======== Supplied records ========
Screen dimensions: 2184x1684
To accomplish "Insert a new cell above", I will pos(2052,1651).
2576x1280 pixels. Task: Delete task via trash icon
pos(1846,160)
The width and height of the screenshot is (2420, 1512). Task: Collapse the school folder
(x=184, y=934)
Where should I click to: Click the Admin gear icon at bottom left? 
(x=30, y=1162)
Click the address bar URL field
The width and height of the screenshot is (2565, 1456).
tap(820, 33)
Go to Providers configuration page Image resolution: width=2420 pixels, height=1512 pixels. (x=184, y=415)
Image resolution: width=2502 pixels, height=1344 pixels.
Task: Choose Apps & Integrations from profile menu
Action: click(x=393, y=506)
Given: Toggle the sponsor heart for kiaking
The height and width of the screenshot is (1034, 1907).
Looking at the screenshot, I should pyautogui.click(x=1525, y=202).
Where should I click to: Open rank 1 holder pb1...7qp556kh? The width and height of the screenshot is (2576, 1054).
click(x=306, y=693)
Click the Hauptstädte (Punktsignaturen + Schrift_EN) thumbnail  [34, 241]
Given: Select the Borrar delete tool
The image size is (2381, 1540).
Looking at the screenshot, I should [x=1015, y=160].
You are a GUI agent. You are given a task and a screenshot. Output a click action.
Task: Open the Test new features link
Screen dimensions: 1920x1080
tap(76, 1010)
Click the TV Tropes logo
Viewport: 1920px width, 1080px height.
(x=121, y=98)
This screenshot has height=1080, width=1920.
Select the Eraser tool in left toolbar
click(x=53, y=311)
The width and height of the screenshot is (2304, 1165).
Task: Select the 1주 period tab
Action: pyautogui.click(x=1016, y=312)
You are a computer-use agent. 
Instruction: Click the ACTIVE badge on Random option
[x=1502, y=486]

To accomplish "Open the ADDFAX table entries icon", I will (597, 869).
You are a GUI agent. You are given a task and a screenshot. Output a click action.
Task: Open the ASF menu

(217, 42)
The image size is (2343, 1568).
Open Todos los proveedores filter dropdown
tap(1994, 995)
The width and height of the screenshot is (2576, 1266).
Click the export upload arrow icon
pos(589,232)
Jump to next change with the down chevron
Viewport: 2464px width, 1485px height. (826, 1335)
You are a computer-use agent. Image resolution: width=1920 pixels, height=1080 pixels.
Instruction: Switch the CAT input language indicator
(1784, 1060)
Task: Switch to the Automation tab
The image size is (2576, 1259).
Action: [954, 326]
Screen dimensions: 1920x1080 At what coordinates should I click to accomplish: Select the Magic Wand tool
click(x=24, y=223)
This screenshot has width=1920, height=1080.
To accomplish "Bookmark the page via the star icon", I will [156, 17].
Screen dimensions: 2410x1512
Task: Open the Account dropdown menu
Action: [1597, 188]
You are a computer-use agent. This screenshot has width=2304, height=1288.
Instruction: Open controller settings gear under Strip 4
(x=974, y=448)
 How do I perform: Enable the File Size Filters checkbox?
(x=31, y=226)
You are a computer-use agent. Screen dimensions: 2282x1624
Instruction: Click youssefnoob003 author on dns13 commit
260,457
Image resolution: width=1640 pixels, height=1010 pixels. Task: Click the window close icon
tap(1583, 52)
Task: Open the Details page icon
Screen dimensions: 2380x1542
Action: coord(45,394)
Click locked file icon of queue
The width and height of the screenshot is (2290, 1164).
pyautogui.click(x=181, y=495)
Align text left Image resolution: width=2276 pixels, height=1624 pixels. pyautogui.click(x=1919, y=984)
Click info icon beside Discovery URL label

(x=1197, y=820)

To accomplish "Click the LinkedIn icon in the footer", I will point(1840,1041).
========
**About this task**. Could you retype every record above exactly as given?

**Written solution**.
Screen dimensions: 2184x1684
To accomplish "Insert a new cell above", I will pos(2052,1651).
2576x1280 pixels. Task: Delete task via trash icon
pos(1846,160)
The width and height of the screenshot is (2420, 1512). Task: Collapse the school folder
(x=184, y=934)
Where should I click to: Click the Admin gear icon at bottom left? 
(x=30, y=1162)
Click the address bar URL field
The width and height of the screenshot is (2565, 1456).
tap(820, 33)
Go to Providers configuration page Image resolution: width=2420 pixels, height=1512 pixels. (x=184, y=415)
Image resolution: width=2502 pixels, height=1344 pixels.
Task: Choose Apps & Integrations from profile menu
Action: click(x=393, y=506)
Given: Toggle the sponsor heart for kiaking
The height and width of the screenshot is (1034, 1907).
Looking at the screenshot, I should pyautogui.click(x=1525, y=202).
Where should I click to: Open rank 1 holder pb1...7qp556kh? The width and height of the screenshot is (2576, 1054).
click(x=306, y=693)
Click the Hauptstädte (Punktsignaturen + Schrift_EN) thumbnail  [34, 241]
Given: Select the Borrar delete tool
The image size is (2381, 1540).
Looking at the screenshot, I should [x=1015, y=160].
You are a GUI agent. You are given a task and a screenshot. Output a click action.
Task: Open the Test new features link
Screen dimensions: 1920x1080
tap(76, 1010)
Click the TV Tropes logo
Viewport: 1920px width, 1080px height.
(x=121, y=98)
This screenshot has height=1080, width=1920.
Select the Eraser tool in left toolbar
click(x=53, y=311)
The width and height of the screenshot is (2304, 1165).
Task: Select the 1주 period tab
Action: pyautogui.click(x=1016, y=312)
You are a computer-use agent. 
Instruction: Click the ACTIVE badge on Random option
[x=1502, y=486]

To accomplish "Open the ADDFAX table entries icon", I will (597, 869).
You are a GUI agent. You are given a task and a screenshot. Output a click action.
Task: Open the ASF menu

(217, 42)
The image size is (2343, 1568).
Open Todos los proveedores filter dropdown
tap(1994, 995)
The width and height of the screenshot is (2576, 1266).
Click the export upload arrow icon
pos(589,232)
Jump to next change with the down chevron
Viewport: 2464px width, 1485px height. (826, 1335)
You are a computer-use agent. Image resolution: width=1920 pixels, height=1080 pixels.
Instruction: Switch the CAT input language indicator
(1784, 1060)
Task: Switch to the Automation tab
The image size is (2576, 1259).
Action: [954, 326]
Screen dimensions: 1920x1080 At what coordinates should I click to accomplish: Select the Magic Wand tool
click(x=24, y=223)
This screenshot has width=1920, height=1080.
To accomplish "Bookmark the page via the star icon", I will [156, 17].
Screen dimensions: 2410x1512
Task: Open the Account dropdown menu
Action: [1597, 188]
You are a computer-use agent. This screenshot has width=2304, height=1288.
Instruction: Open controller settings gear under Strip 4
(x=974, y=448)
 How do I perform: Enable the File Size Filters checkbox?
(x=31, y=226)
You are a computer-use agent. Screen dimensions: 2282x1624
Instruction: Click youssefnoob003 author on dns13 commit
260,457
Image resolution: width=1640 pixels, height=1010 pixels. Task: Click the window close icon
tap(1583, 52)
Task: Open the Details page icon
Screen dimensions: 2380x1542
Action: coord(45,394)
Click locked file icon of queue
The width and height of the screenshot is (2290, 1164).
pyautogui.click(x=181, y=495)
Align text left Image resolution: width=2276 pixels, height=1624 pixels. pyautogui.click(x=1919, y=984)
Click info icon beside Discovery URL label

(x=1197, y=820)

To accomplish "Click the LinkedIn icon in the footer", I will point(1840,1041).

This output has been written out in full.